Output exactly the lines below from the one containing "At what coordinates" to the last line, both included. Omit pictures.

● Saved data entries:
━━━━━━━━━━━━━━━━━━━━

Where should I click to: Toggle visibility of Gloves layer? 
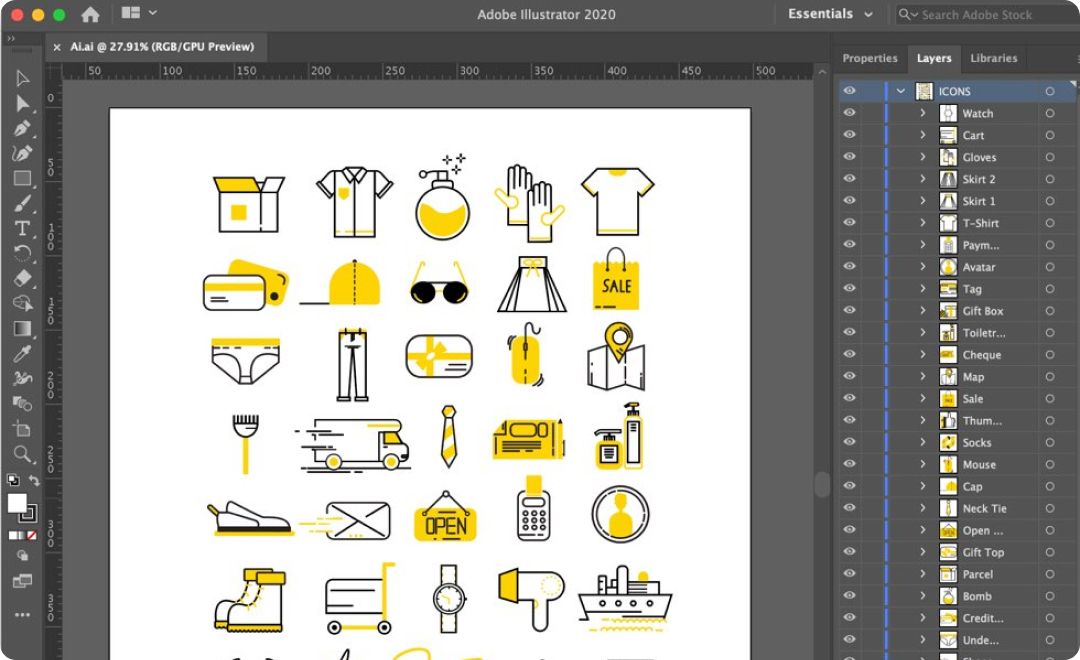click(x=849, y=157)
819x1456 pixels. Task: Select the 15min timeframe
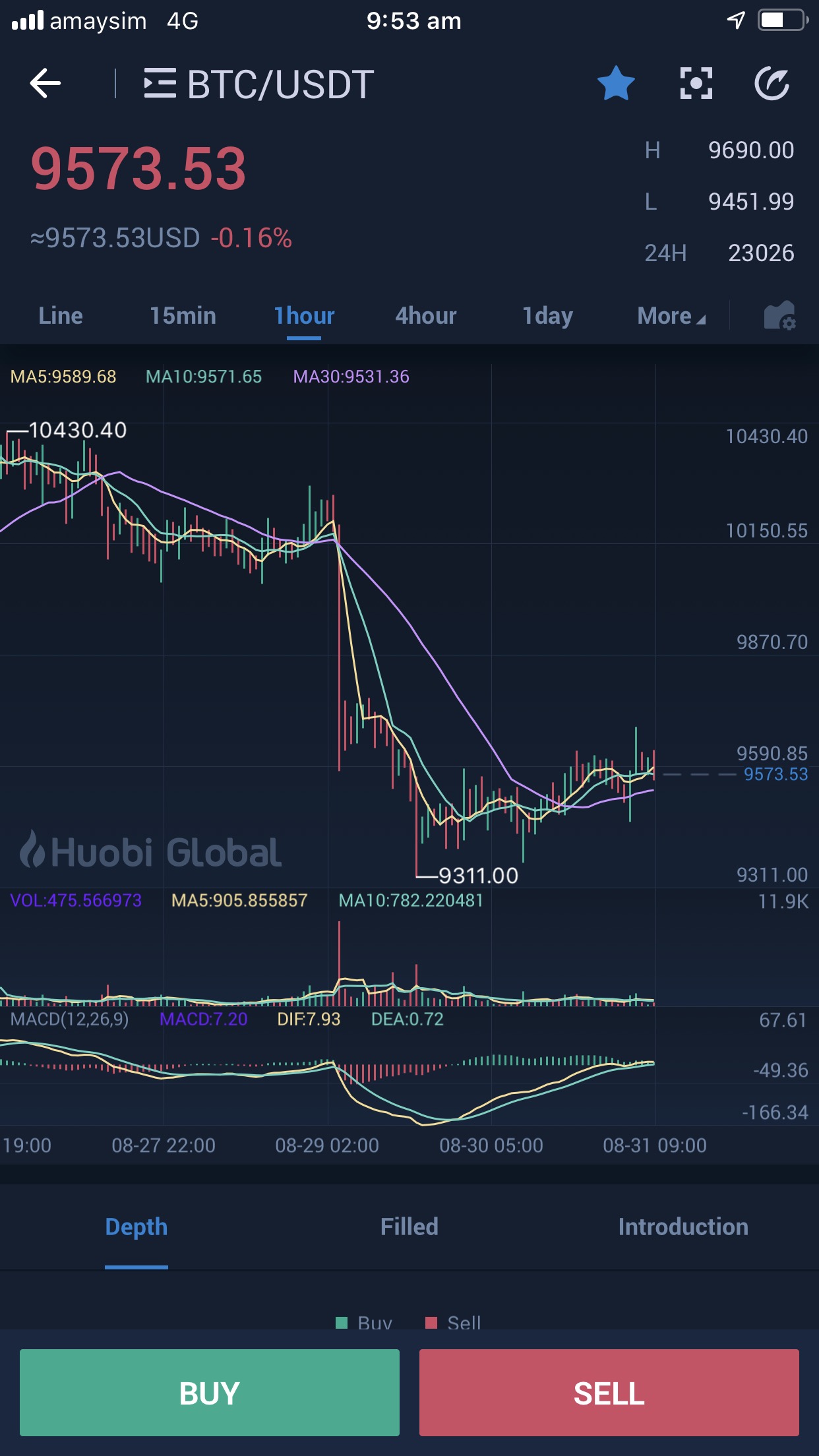[183, 316]
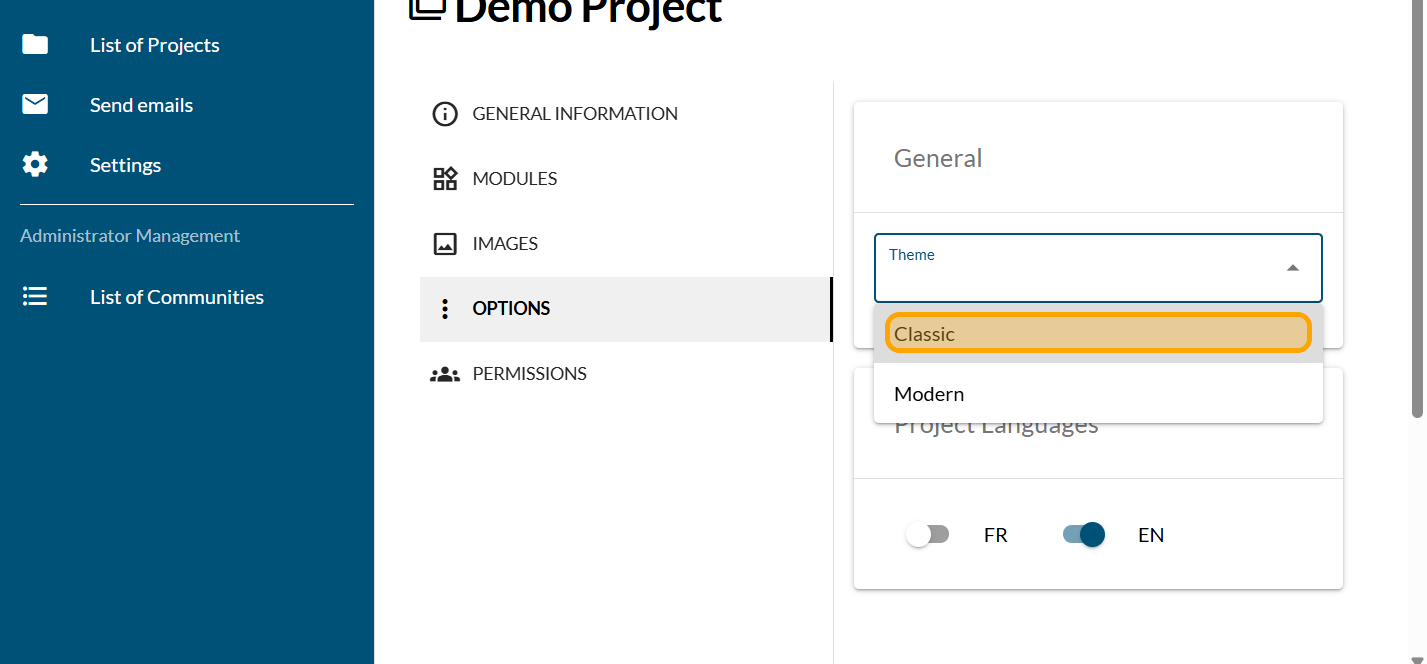Click the list icon beside List of Communities
Screen dimensions: 1427x664
35,297
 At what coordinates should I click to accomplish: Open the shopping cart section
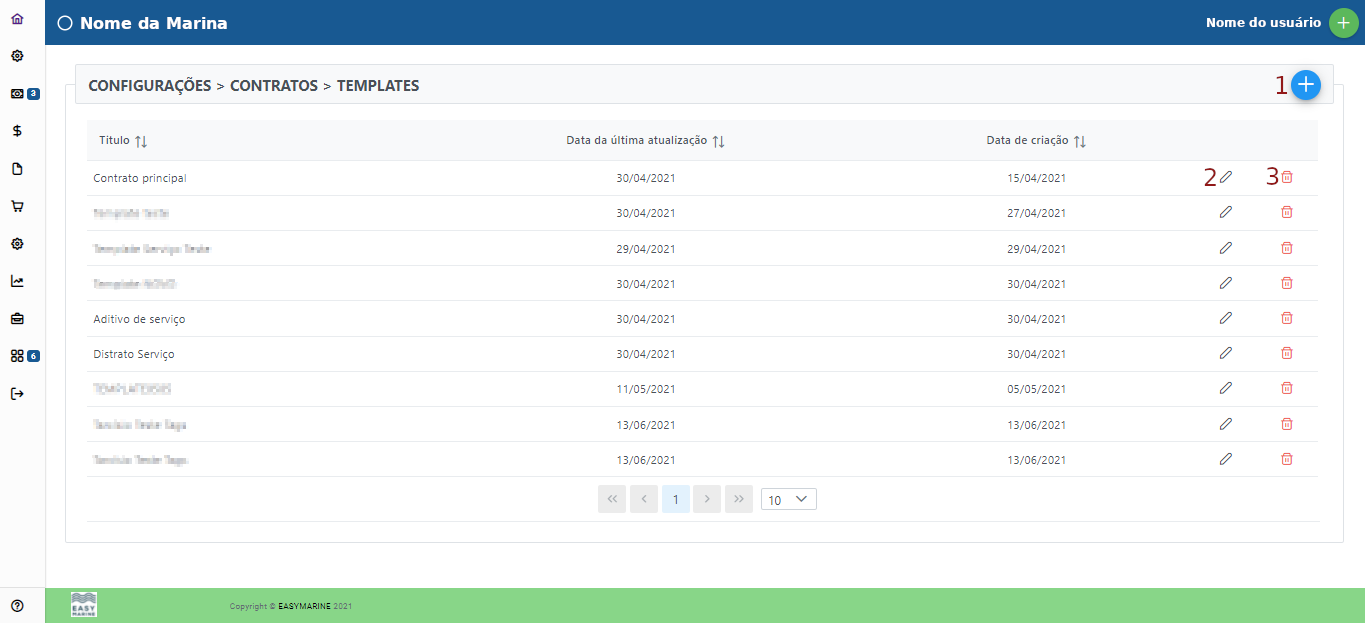tap(17, 207)
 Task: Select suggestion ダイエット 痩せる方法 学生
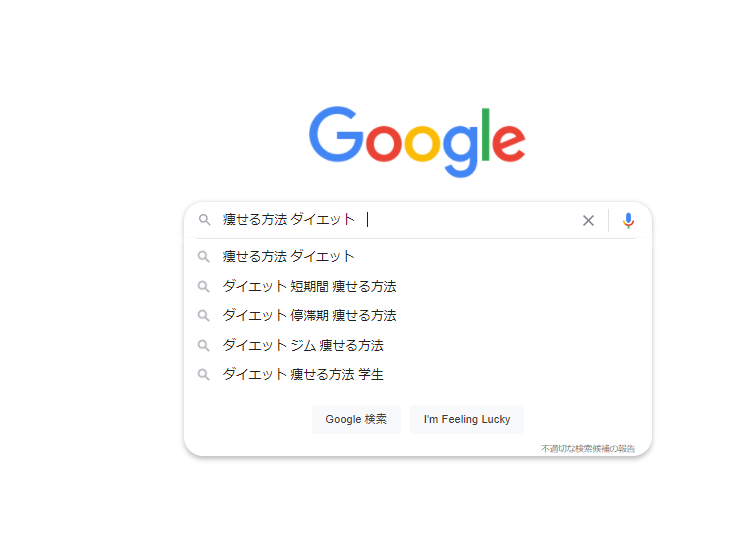[303, 375]
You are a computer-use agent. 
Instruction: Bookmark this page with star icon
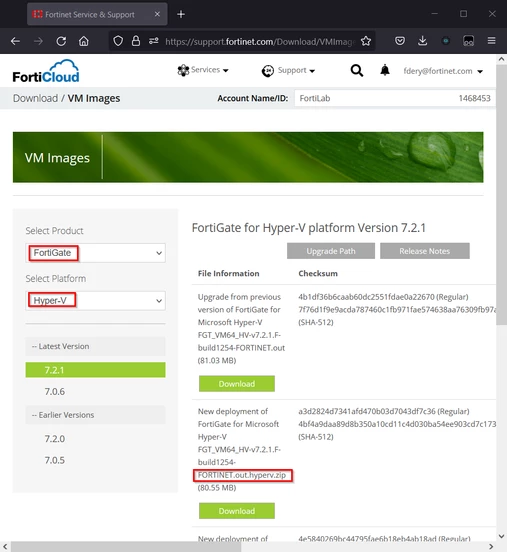tap(366, 41)
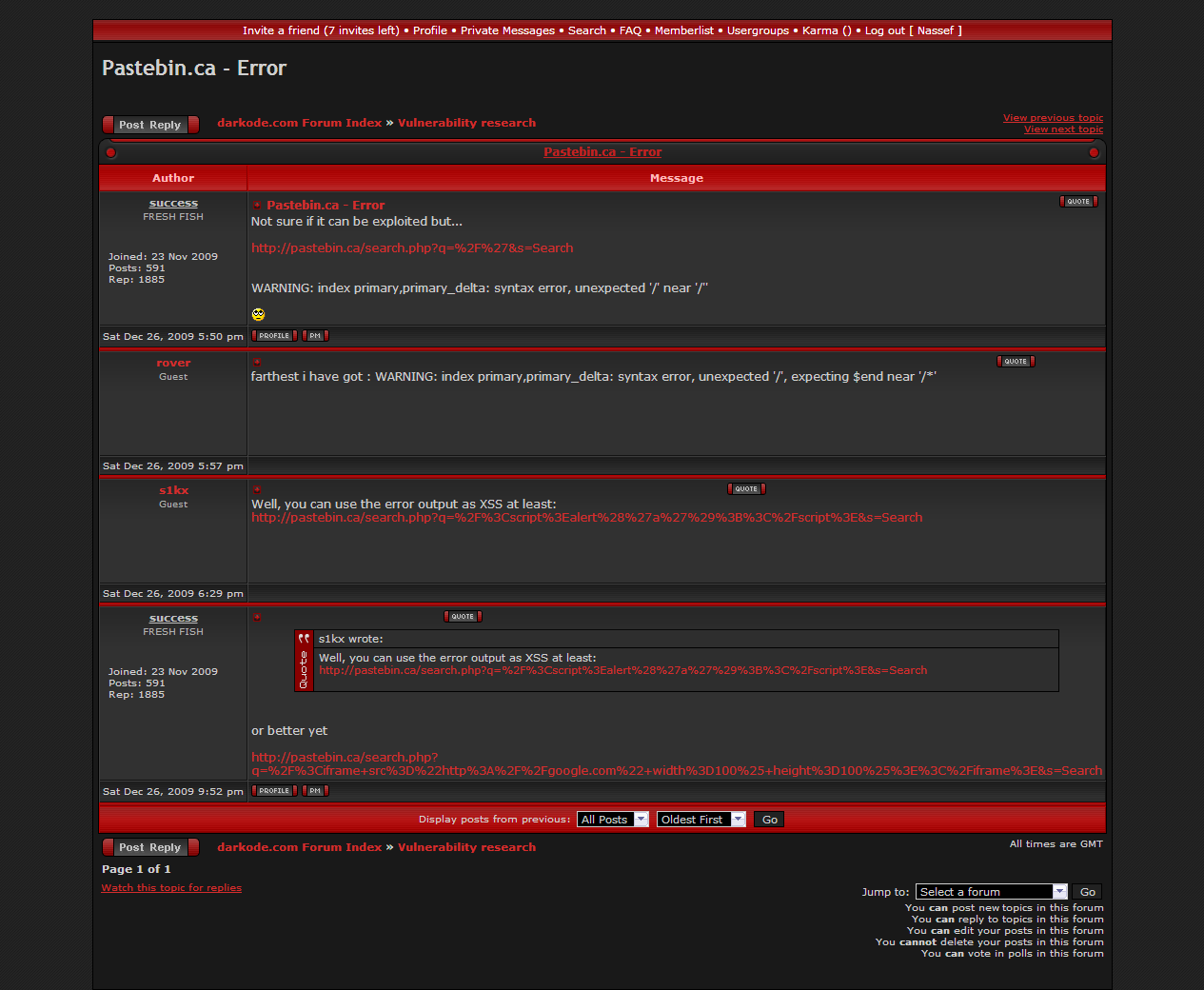Expand the All Posts dropdown

[x=613, y=820]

━━━━━━━━━━━━━━━━━━━━

● Problem solution:
 At what coordinates should I click to accomplish: Open the shopping cart section
tap(17, 207)
 Task: Select suggestion ダイエット 痩せる方法 学生
[303, 375]
You are a computer-use agent. 
Instruction: Bookmark this page with star icon
tap(366, 41)
Expand the All Posts dropdown

[x=613, y=820]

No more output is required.